Experience in Hungary expands education for scholarship winner
|Scholarships helped Nathan Grine spend five weeks in Europe. Source: Nathan Grine|
From Liberty Center in northwest Ohio to the Liberty Statue in Budapest, traveling abroad has broadened the horizons of Nathan Grine.
Grine is a second-year strategic communications major at The Ohio State University. He grew up in Liberty Center, a town just outside of Toledo. This summer he spent five weeks in Hungary as well as parts of Poland and Austria.
“My grandfather was from Hungary. He came over when he was 19 to escape the 1956 revolution,” Grine said. His grandfather’s stories drew him to the idea of traveling abroad.
While in Europe, he and his classmate learned about politics, culture and history. He said the bond between the students he traveled with remains.
“It connects you to the world,” he said. “It makes you a global citizen. It makes you a traveler, not a tourist.”
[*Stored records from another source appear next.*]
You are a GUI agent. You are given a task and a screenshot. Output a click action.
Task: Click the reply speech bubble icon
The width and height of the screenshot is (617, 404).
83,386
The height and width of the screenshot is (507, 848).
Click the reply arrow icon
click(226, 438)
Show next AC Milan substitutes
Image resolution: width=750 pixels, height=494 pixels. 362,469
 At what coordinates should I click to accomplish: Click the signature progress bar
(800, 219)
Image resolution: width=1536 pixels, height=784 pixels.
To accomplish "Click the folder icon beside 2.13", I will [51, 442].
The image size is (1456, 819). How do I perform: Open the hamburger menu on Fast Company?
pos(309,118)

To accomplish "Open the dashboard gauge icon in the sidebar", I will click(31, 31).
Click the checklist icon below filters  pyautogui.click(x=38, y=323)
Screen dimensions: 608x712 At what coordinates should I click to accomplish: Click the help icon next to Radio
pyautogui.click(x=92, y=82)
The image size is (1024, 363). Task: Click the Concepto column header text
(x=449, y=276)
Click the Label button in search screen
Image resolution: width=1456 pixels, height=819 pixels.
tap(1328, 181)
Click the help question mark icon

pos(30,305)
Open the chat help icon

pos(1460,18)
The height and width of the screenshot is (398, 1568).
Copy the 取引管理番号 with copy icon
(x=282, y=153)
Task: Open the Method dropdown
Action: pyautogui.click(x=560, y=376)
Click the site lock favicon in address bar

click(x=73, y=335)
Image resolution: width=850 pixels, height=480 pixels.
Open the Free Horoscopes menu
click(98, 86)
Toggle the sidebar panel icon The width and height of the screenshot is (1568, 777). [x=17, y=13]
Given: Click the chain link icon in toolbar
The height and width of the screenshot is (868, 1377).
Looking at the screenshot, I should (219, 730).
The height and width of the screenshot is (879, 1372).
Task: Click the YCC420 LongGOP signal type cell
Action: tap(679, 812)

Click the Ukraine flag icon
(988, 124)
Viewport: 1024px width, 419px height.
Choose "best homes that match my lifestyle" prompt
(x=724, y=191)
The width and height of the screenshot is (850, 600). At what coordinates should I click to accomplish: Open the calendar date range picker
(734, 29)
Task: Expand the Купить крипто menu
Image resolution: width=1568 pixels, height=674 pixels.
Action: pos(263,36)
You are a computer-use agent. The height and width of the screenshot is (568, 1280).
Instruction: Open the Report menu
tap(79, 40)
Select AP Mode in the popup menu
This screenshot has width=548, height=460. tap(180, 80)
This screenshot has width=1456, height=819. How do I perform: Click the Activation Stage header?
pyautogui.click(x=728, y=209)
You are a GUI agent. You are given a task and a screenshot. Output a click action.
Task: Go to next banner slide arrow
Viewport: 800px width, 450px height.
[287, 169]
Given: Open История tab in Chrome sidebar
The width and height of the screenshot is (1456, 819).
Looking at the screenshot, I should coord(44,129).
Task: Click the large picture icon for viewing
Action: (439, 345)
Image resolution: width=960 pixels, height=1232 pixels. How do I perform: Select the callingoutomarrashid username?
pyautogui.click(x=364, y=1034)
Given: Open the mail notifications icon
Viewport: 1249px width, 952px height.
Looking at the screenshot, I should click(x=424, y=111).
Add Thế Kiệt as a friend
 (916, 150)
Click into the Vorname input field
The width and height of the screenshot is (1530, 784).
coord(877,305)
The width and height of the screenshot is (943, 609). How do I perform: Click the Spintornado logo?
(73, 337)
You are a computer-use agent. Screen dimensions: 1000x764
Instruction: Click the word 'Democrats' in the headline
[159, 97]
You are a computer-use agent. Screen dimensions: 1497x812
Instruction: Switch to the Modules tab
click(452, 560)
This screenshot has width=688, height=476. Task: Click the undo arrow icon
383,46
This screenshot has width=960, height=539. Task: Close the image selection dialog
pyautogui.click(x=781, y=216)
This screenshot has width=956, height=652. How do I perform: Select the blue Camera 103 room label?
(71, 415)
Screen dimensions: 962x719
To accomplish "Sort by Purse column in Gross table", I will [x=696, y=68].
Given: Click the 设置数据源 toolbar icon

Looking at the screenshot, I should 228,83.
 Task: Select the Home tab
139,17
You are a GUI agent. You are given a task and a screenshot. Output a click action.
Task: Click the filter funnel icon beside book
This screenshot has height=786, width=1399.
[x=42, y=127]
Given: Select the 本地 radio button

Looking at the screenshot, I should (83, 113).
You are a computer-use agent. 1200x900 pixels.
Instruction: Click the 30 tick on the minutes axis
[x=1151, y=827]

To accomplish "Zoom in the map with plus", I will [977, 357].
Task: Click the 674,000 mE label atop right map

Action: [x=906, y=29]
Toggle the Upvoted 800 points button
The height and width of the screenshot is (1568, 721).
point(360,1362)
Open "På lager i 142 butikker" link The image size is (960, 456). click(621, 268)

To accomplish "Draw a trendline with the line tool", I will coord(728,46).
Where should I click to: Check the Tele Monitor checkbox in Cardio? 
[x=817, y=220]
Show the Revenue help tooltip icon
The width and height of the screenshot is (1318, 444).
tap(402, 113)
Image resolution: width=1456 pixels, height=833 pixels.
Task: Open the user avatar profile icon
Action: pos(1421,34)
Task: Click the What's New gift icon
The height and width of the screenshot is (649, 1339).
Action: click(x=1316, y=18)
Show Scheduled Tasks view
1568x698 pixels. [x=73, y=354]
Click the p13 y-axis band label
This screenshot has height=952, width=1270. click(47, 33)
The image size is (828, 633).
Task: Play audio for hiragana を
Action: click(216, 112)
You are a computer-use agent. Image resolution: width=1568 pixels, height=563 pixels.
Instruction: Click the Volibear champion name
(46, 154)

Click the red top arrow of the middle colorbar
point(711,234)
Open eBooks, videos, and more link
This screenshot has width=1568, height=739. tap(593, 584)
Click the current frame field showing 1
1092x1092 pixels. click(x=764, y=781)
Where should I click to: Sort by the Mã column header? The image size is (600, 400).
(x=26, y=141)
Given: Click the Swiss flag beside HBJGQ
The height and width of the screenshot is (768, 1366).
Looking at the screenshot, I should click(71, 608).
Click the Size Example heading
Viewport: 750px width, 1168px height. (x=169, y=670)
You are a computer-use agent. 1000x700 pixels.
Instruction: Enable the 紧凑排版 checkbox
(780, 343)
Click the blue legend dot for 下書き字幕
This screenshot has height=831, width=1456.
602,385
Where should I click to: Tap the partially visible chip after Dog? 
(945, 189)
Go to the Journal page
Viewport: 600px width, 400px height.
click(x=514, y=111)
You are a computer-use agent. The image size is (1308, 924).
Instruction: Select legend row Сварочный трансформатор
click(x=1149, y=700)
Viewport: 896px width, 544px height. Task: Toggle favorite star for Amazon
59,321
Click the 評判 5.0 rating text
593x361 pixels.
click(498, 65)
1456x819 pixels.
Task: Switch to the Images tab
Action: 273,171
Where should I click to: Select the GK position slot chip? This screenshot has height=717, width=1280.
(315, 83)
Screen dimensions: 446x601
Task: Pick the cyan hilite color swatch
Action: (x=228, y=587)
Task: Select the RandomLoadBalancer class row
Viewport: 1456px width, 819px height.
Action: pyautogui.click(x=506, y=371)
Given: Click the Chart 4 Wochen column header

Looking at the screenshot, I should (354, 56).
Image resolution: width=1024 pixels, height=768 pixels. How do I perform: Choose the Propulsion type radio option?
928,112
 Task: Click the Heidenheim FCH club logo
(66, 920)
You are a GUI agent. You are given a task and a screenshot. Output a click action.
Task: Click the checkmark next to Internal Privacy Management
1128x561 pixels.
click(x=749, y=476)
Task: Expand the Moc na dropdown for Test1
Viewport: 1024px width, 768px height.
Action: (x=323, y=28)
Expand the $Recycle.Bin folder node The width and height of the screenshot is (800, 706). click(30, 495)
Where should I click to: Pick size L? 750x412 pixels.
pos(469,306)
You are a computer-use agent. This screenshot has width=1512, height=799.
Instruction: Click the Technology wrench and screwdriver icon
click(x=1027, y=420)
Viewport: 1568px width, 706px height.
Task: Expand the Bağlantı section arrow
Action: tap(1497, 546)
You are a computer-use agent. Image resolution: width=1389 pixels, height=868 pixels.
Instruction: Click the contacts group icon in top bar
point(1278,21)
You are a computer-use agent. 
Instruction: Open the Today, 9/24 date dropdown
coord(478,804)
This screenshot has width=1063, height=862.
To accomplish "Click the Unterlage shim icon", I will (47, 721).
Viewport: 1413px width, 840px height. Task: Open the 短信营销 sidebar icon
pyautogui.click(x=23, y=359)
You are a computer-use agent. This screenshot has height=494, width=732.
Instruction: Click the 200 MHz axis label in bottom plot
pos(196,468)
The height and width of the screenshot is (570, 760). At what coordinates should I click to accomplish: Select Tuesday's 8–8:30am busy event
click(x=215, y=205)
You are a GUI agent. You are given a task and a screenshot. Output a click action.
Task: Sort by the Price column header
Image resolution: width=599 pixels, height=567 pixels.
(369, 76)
The Wolfe Study Abroad Scholarship and the Keith and Linda Monda International Experience Scholarship helped fund Grine’s trip.
|Ohio State students study abroad in Budapest. Source: Nathan Grine|
Scholarships have also fueled his education. Grine is a member of the Mount Leadership Society and Morrill Diversity Scholars program.
His experiences are supported by the But for Ohio State campaign. The seven-year fundraising effort raised more than $3 billion – including $520 million for scholarships.
“It takes a financial burden off of you that most students worry about,” Grine said. “It allows me to focus on what I really should focus on which is academics, networking, professional development and growth.”
Grine said he loves public speaking and is applying to be an intern on The Ellen DeGeneres Show. At some point he said he wants his own talk show or radio show. A role as a leadership instructor is also something he aspires to.
“I love interacting with people,” he said.
Grine sees more travel in his future – an experience he hopes all Buckeyes take part in.
“The skills that I learned while abroad are applicable in my personal life and my professional life,” he said. “I have a newfound appreciation for people and humanity and culture.”